Text section —
□ □ □ □

Figure 6. Methylene Blue Pathway, Pharmacodynamics

A stylized diagram showing the mechanisms that can cause methemoglobin production in erythrocytes and the control mechanisms to prevent methemoglobinemia, including methylene blue treatment which requires NADPH from the Pentose Phosphate Pathway.

© PharmGKB; permission for use given by PharmGKB and Stanford University
http://www.pharmgkb.org/pathway/PA165980834 [McDonagh et al 2013]

Glucose-6-phosphate dehydrogenase (G6PD) is estimated to exist in almost 330 million people around the world, with highest prevalence in Africa, the Middle East and Asia [McDonagh et al. 2013]. Known or suspected G6PD deficiency is a relative contraindication to the use of methylene blue [Chan 1996; Wright et al. 1999; Skold et al. 2011; McDonagh et al. 2013].

• G6PD is a key enzyme in the formation of NADPH,
• G6PD-deficient individuals generate insufficient NADPH to efficiently reduce methylene blue to leukomethylene-blue, which is necessary for the activation of the NADPH-dependent MetHb reductase system.
• G6PD-deficient individuals are also prone to methylene blue-induced hemolysis.
• Methylene blue may also add to oxidative hemolysis.

However, many G6PD-deficient patients have only a partial enzyme deficiency. In these patients, methylene blue may still lower MetHb levels, and the resultant hemolysis may be mild. Therefore, methylene blue is still the first-line treatment in G6PD-deficient patients with life-threatening MetHb [Skold et al. 2011; McDonagh et al. 2013]. A lower starting dose of methylene blue (0.3 to 0.5 mg/kg) is recommended. The dose may be titrated upward to reduce MetHb, as necessary. If the patient’s condition worsens, methylene blue treatment should be stopped and exchange transfusion considered [Wright et al. 1999; Skold et al. 2011; McDonagh et al. 2013].

Young infants without G6PD deficiency have developed Heinz body hemolytic anemia at doses as low as 4 mg/kg [Kirsch and Cohen 1980; Rosen et al. 1971; Nelson and Hostetler 2003]. Moreover, in the presence of hemolysis, high dose methylene blue can itself initiate MetHb formation [Bradberry 2003]. Perinatal administration of higher doses of methylene blue (4 mg/kg), given amniotically, has been reported to induce hemolysis and methemoglobinemia in infants without G6PD deficiency [Wright et al. 1999; Nelson and Hostetler 2003].

Clinicians have tried various treatment alternatives for severe, life-threatening methemoglobinemia, especially when the patient responds poorly to methylene blue therapy (i.e. G6PD deficiency, Hemoglobin M) [McKenzie 2010; Skold et al. 2011; McDonagh et al. 2013].

• These treatment options include exchange transfusion and hyperbaric oxygen therapy [Harrison 1977; Mier 1988; Nelson and Hostetler 2003; DeBaun et al. 2011; Skold et al. 2011].
• During treatment in the hyperbaric chamber, sufficient oxygen can be dissolved directly in the blood to support life; reversible binding to hemoglobin is not required [Wright et al. 1998; Hunter et al. 2011; McDonagh et al. 2013].

□ □ □ □

Activities —
• 1. List the sources the methylene blue text cites for known or suspected G6PD deficiency being a relative contraindication to methylene blue.
• 2. In the methylene blue text, what starting dose is recommended for G6PD-deficient patients?
• 3. Summarize the methylene blue text in two sentences.

Stored data —
□ □ □ □

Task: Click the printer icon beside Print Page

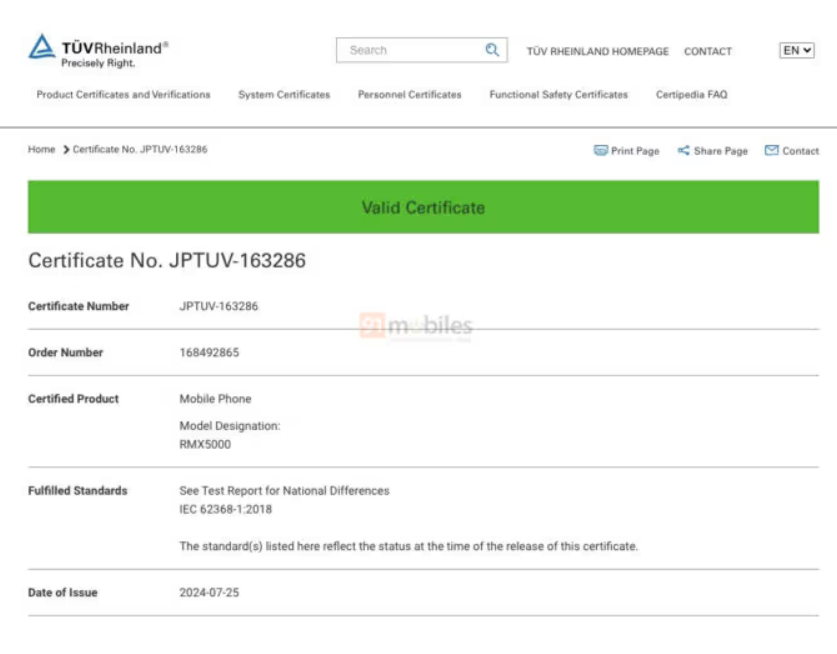Action: coord(601,151)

□ □ □ □

Answers per task —
• 1.
Chan 1996
Wright et al. 1999
Skold et al. 2011
McDonagh et al. 2013

• 2. 0.3 to 0.5 mg/kg

• 3. Known or suspected G6PD deficiency is a relative contraindication to methylene blue, since G6PD-deficient individuals generate insufficient NADPH to efficiently reduce it to leukomethylene-blue and are prone to methylene blue-induced hemolysis. Because many such patients have only a partial deficiency, methylene blue is still the first-line treatment for life-threatening MetHb at a lower starting dose, while exchange transfusion and hyperbaric oxygen therapy are among the options tried when patients respond poorly.